### [Exercise details]
Repeat everything from the line containing "Click the Medium overall toxic score" down to the end of the data, keeping the requests, but increase every number in the answers (the coordinates, plus the image dimensions that appear in one answer) by 123. Omit the pictures.

### [The data]
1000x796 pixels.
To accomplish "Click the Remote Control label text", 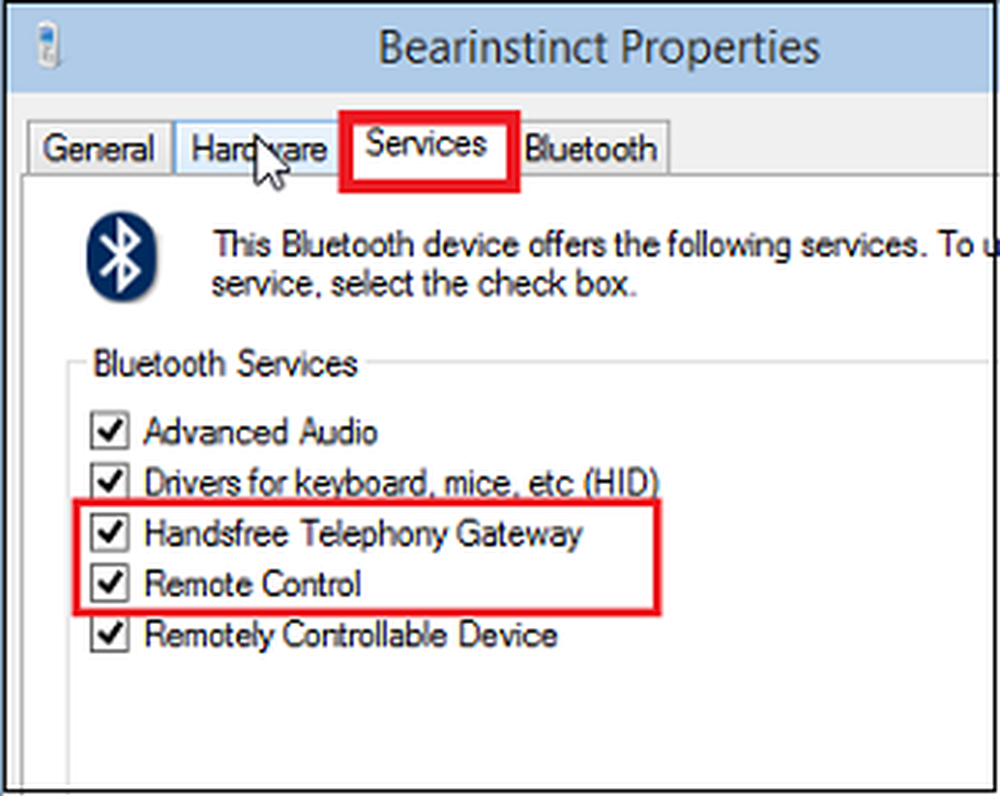I will point(253,583).
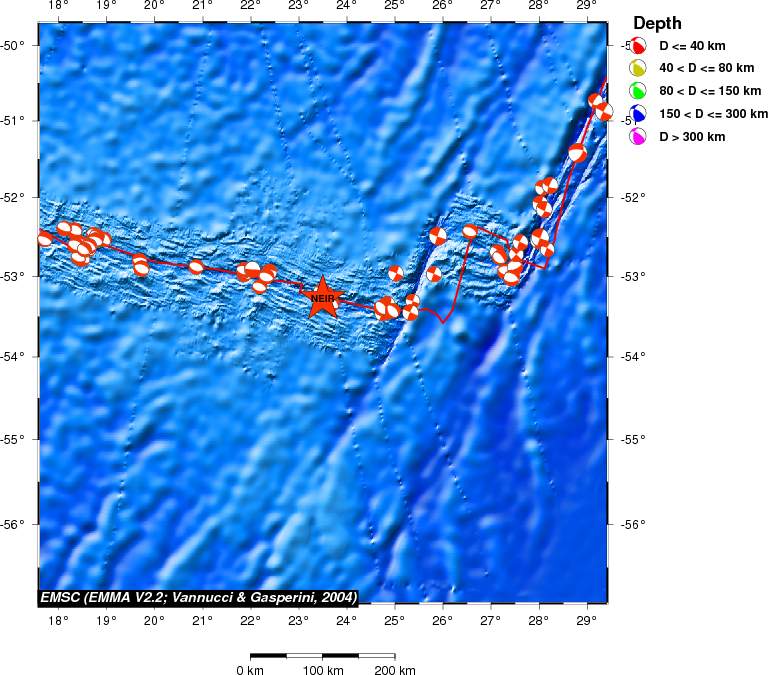Select the beachball at the map's far left edge
768x675 pixels.
tap(44, 238)
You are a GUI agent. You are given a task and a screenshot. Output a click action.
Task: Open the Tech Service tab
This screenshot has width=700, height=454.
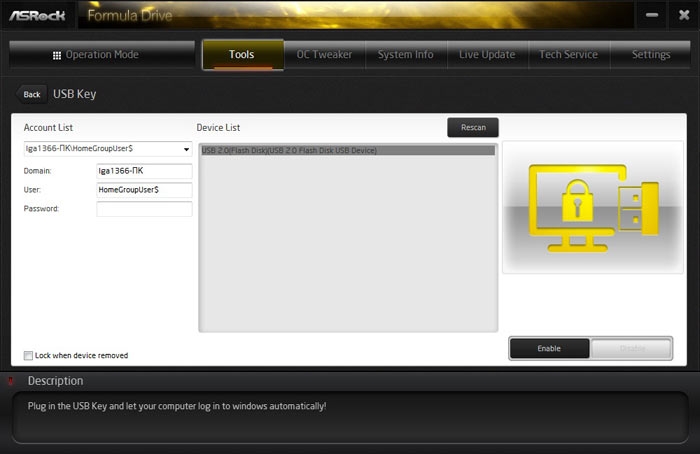point(569,54)
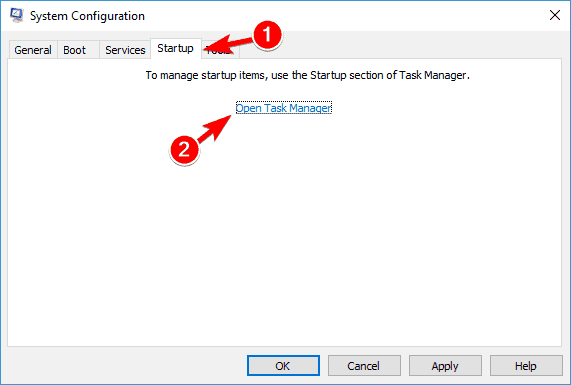Switch to the General tab
The image size is (571, 385).
coord(33,50)

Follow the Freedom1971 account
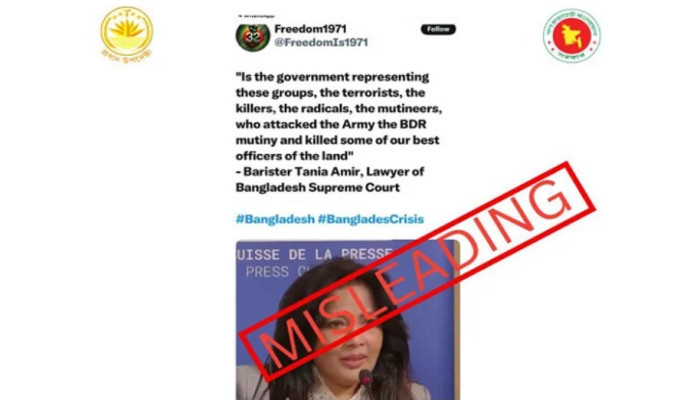438,29
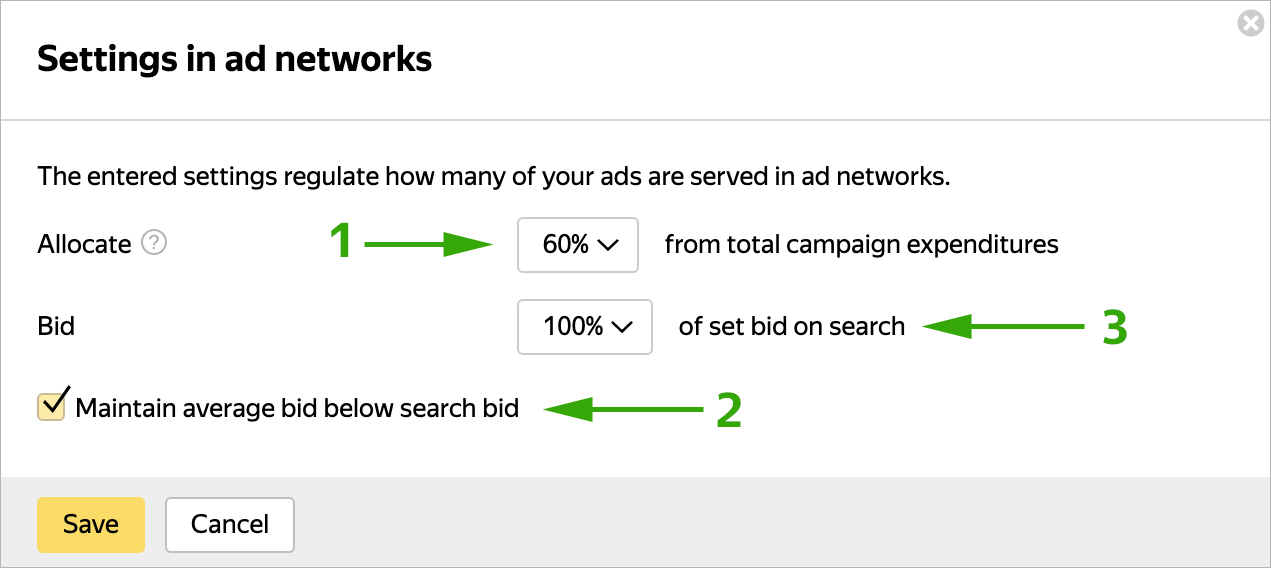Click 'of set bid on search' text

click(x=791, y=326)
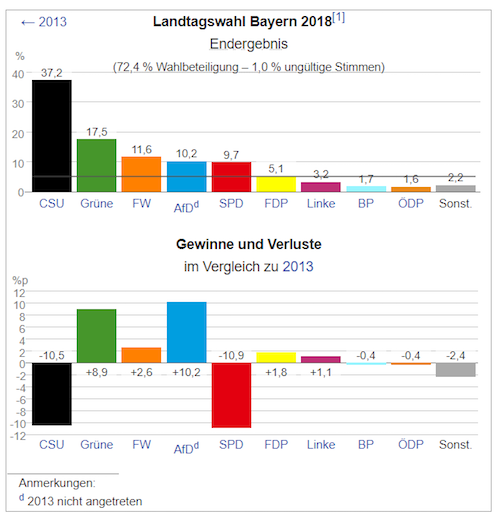
Task: Select the red SPD -10,9 loss bar
Action: coord(231,395)
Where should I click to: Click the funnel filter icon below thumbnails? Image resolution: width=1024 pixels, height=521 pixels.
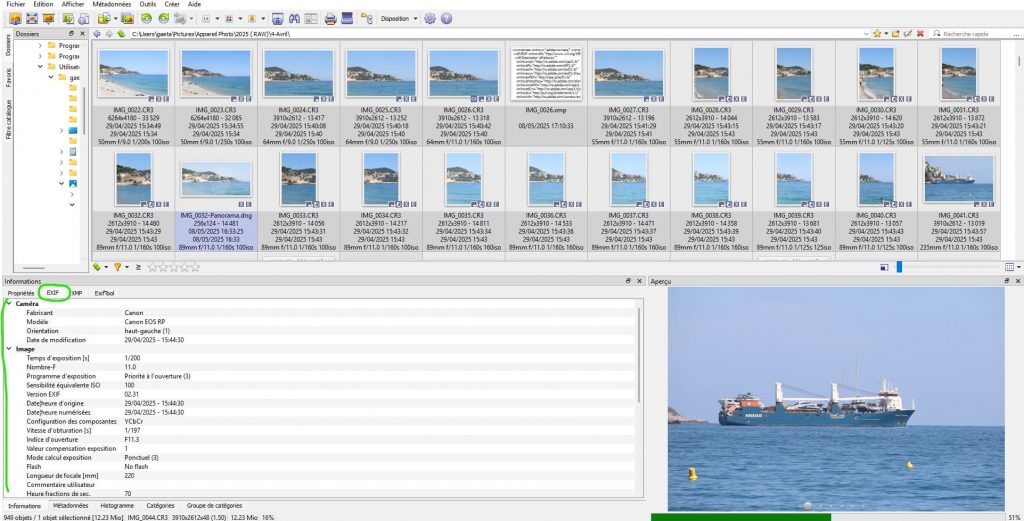(117, 267)
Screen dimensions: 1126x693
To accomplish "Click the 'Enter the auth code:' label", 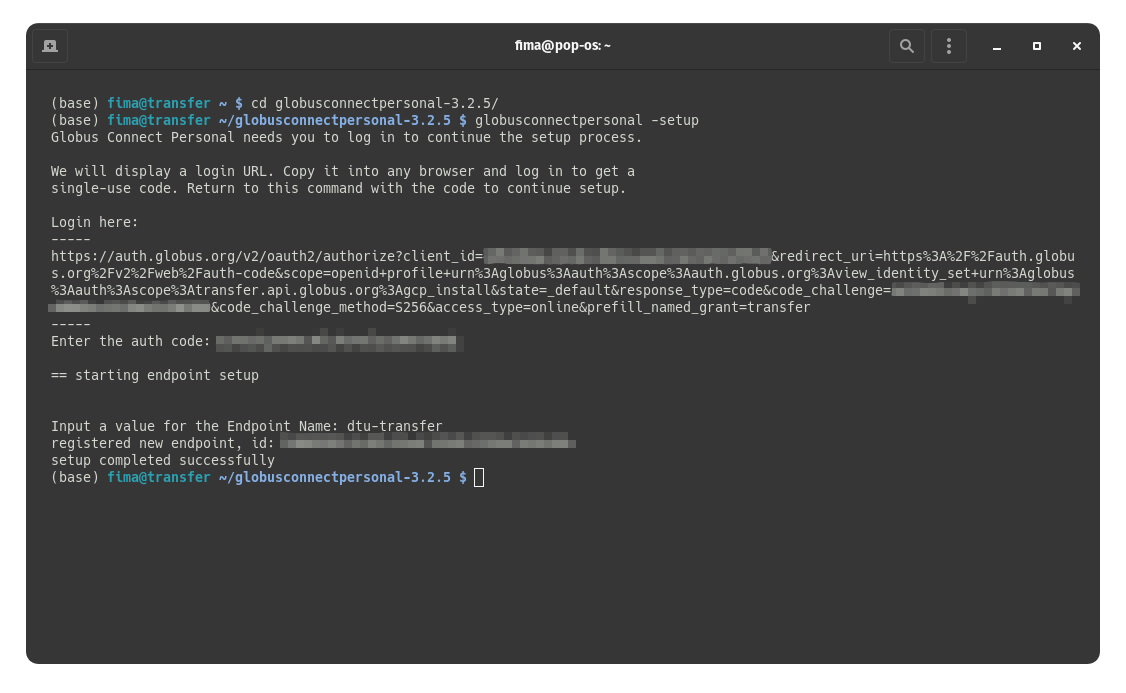I will point(130,342).
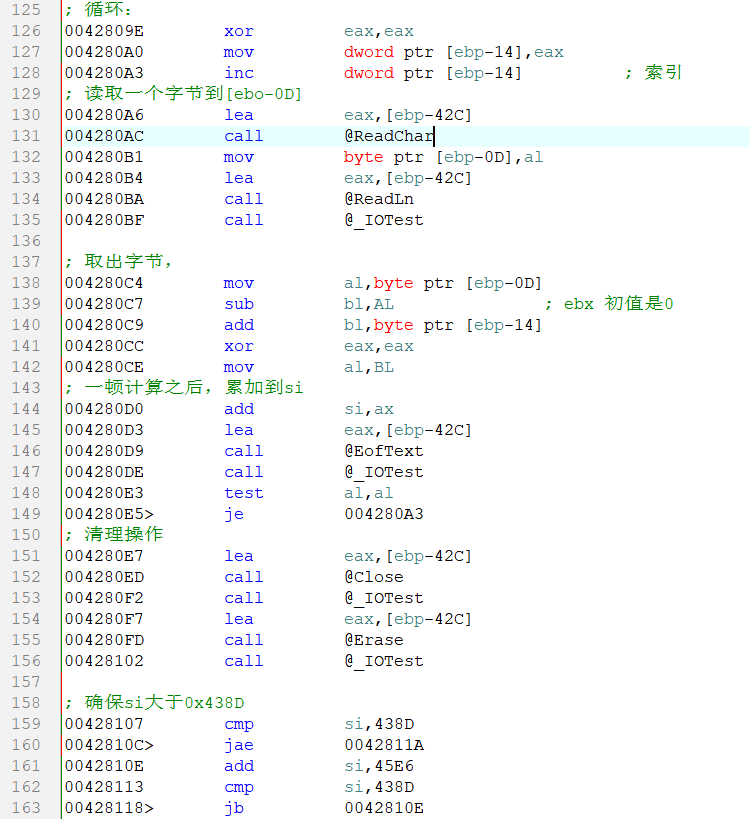Click address 0042809E at loop start
This screenshot has height=819, width=750.
pos(104,31)
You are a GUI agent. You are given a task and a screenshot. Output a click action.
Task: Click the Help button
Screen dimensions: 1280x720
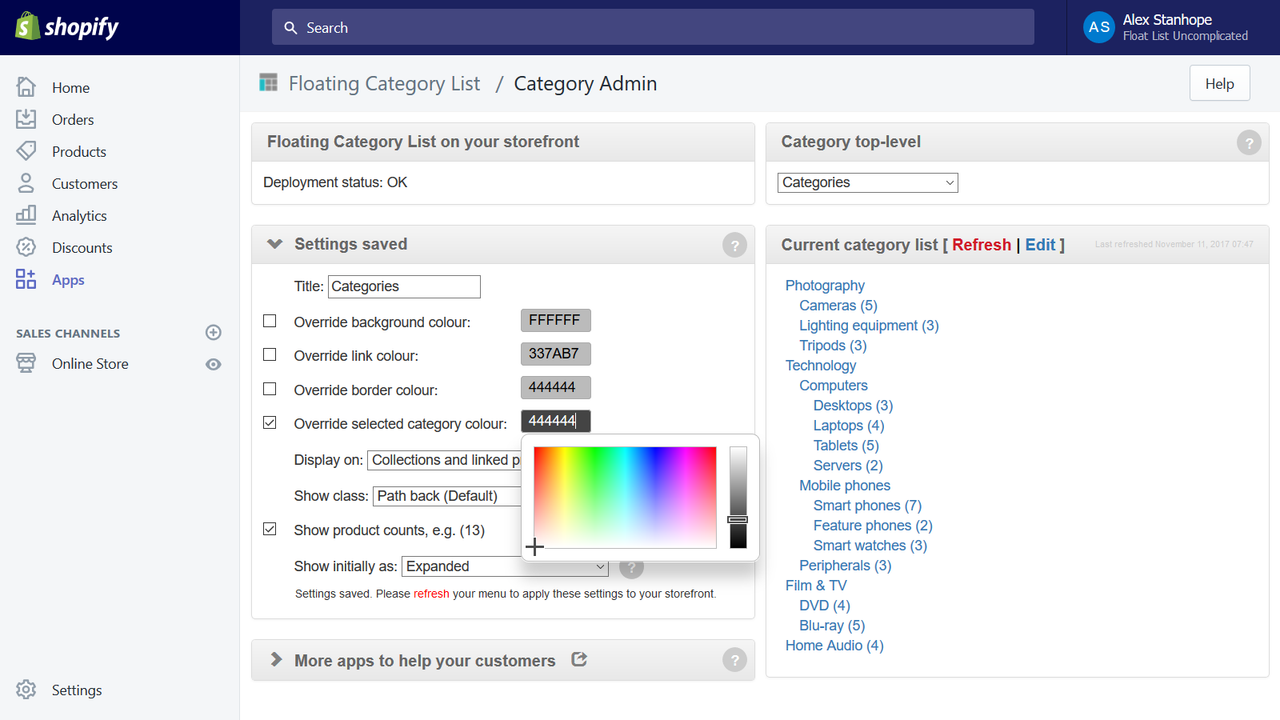1219,83
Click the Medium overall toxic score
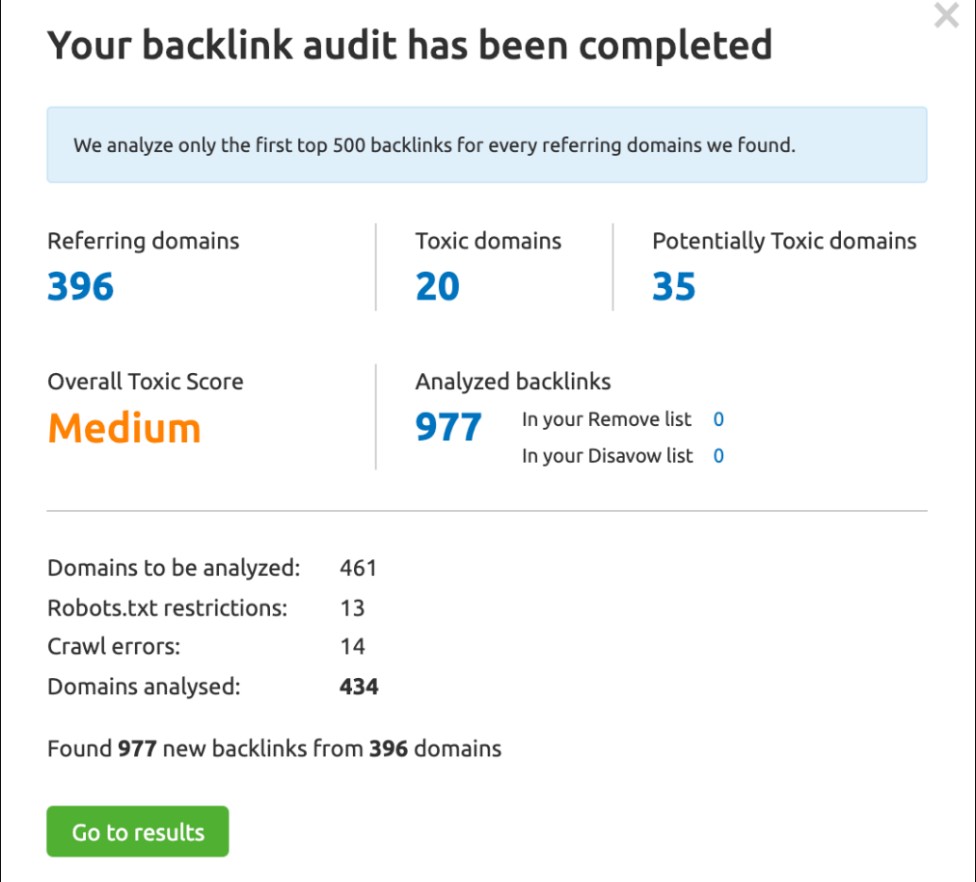Image resolution: width=976 pixels, height=882 pixels. (124, 428)
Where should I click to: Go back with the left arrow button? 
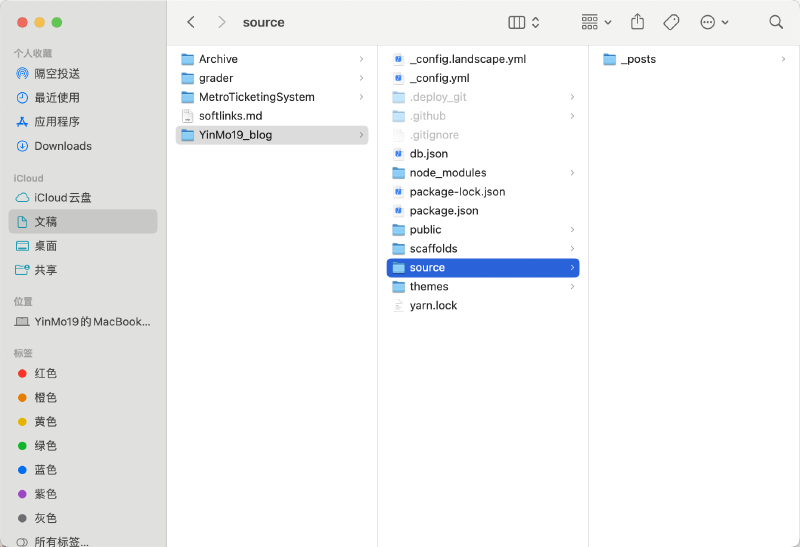tap(191, 22)
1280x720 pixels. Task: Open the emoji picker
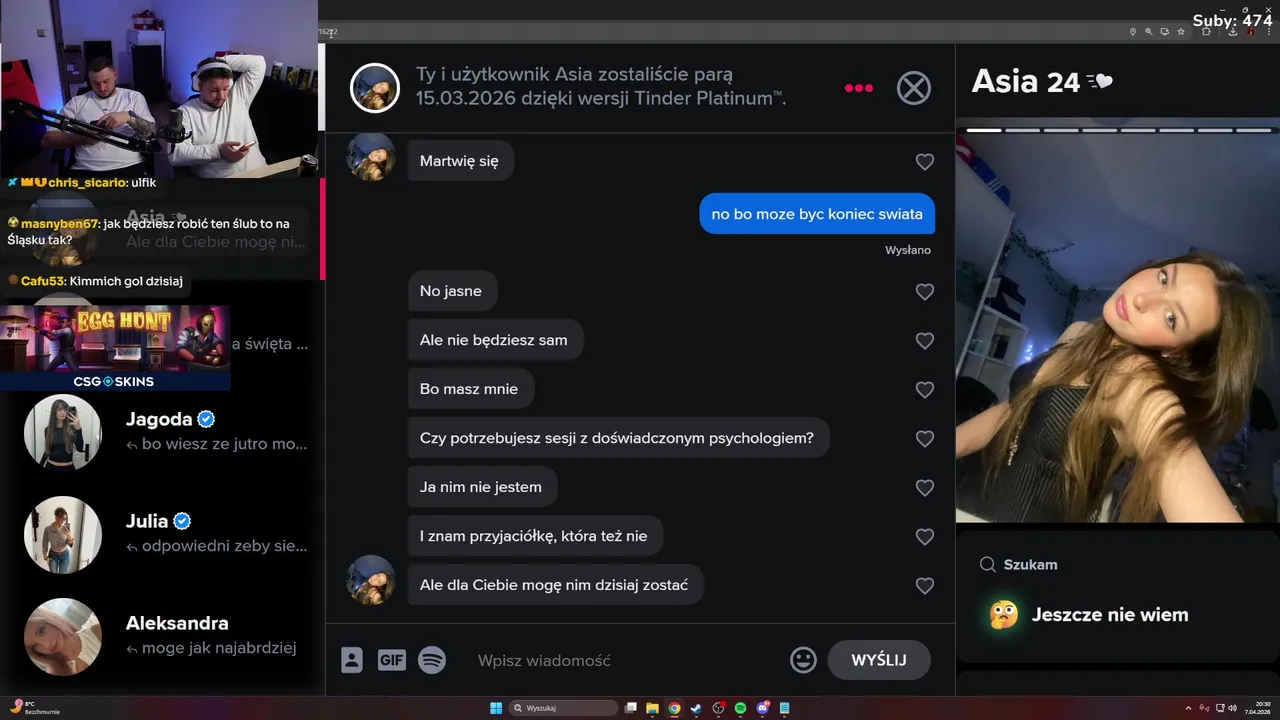803,660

### [Response below]
Click the Medium overall toxic score
Image resolution: width=1099 pixels, height=1005 pixels. (247, 551)
Where should I click to: Go back with the left arrow button? 
tap(314, 145)
1280x720 pixels. Task: Open the emoji picker
926,783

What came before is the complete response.